Many many games in a more modern hobby style give players a lot of “outs” and luck-mitigation options, to the extent that the impact of randomness on the game is just to provide multiplicity of outcomes rather than meaningful differentiation between them. You may have been handed three blue workers rather than the two yellow and a green that you would have preferred to play, but in a well-designed and well-balanced modern card game you wouldn’t be at a fundamental disadvantage or have a radically different expected value as any other player and you’d be able to make progress at a roughly equivalent pace as them. This is not the case at all in a trad card game, and the randomness of the deal really can set you back. An old Gin Rummy partner of my parents, when the cards were unkind, used to exclaim “this is a hand like a foot!” You have to make your own luck by going for broke, playing the spoiler, bluffing the table, being the wildcard. You “play the hand you’re dealt”, like it or not.

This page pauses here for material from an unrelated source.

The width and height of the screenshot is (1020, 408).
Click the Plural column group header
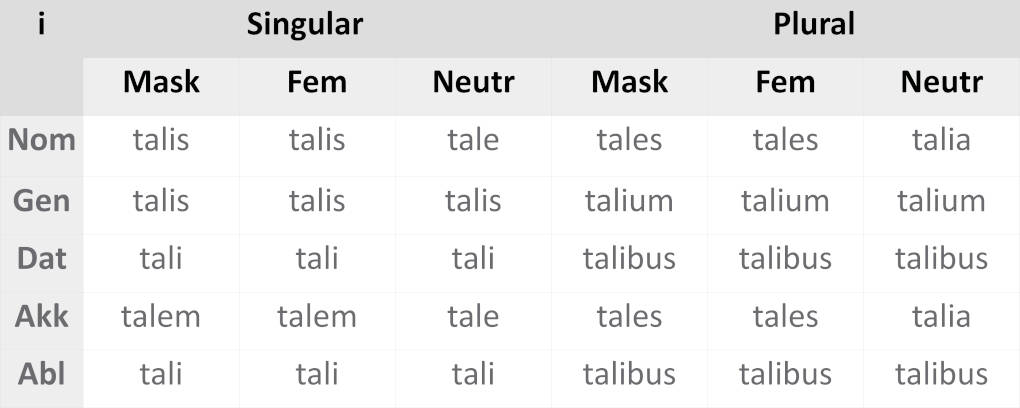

Sometimes it works out and sometimes it doesn't, and traditional card games do a wonderful job of teaching players to take the good with the bad, while not minimizing the fact that the bad sometimes is really quite bad indeed. Frustration is a natural, normal emotion and working through it in the cost-less magic-circle of the gaming table is a great way for players, young and old, to learn coping skills that have broad applicability in life. Modern games where there's always some way to tweak the outcome or get a boost or do a re-roll or take some consolation prize feel to some extent like they lean into "participation trophy" territory at times. The effect is exacerbated by the artificial closeness of finishes in modern games that do everything they can to balance all hands and all possibilities to keep everyone on an even playing field. Traditional card games are not nearly as kind, and everyone that plays them has experienced a blowout loss and gotten "skunked". It happens to everyone, and it's all in good fun.
These features of traditional card games aren't for everyone, and I don't mean to argue that they should be. Hopefully this post has given you a good sense, though, of what it is that traditional card gamers find fun in games like Three Fools (which is a delightful collage of all of the features I've described).
I love this game. It is a marvel of simplicity that almost anyone can play, and that produces so many moments of pure "fun" without ever feeling forced. It might not land for you, and it might not be your kind of fun, but if you like this style of card games that I've laid out here, it is the very best the hobby has to offer.